--- START Data supplied ---

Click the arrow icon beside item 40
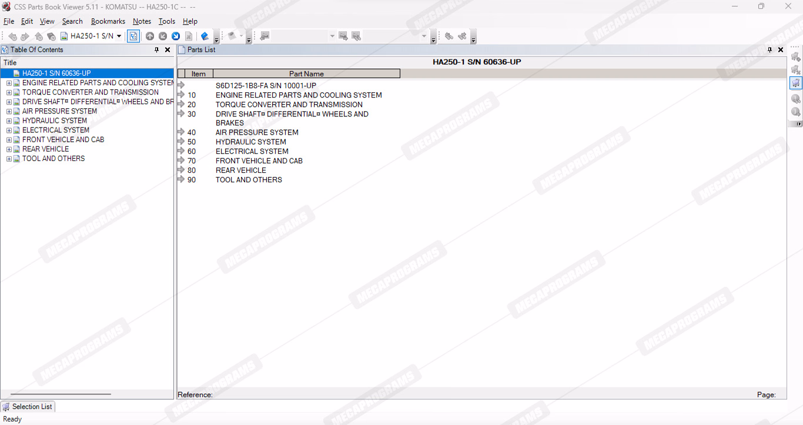Image resolution: width=803 pixels, height=425 pixels. (181, 132)
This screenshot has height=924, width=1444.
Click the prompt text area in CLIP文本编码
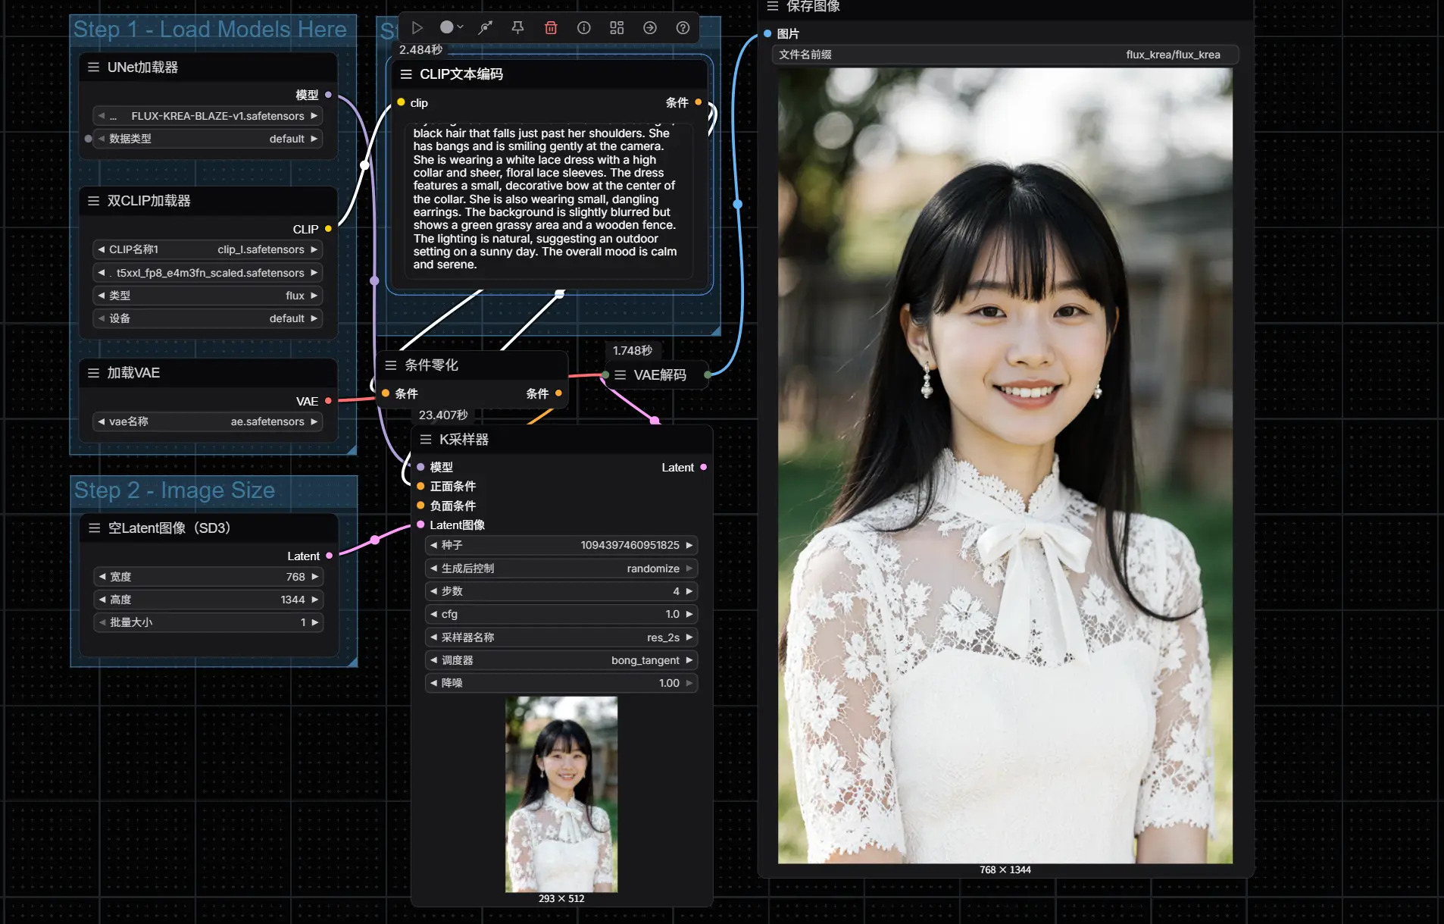coord(544,199)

--- END Data supplied ---

Find each line in the records above that contains the string "Click" and copy those lines out. Matching is case-sensitive.

Click the arrow icon beside item 40
Click the prompt text area in CLIP文本编码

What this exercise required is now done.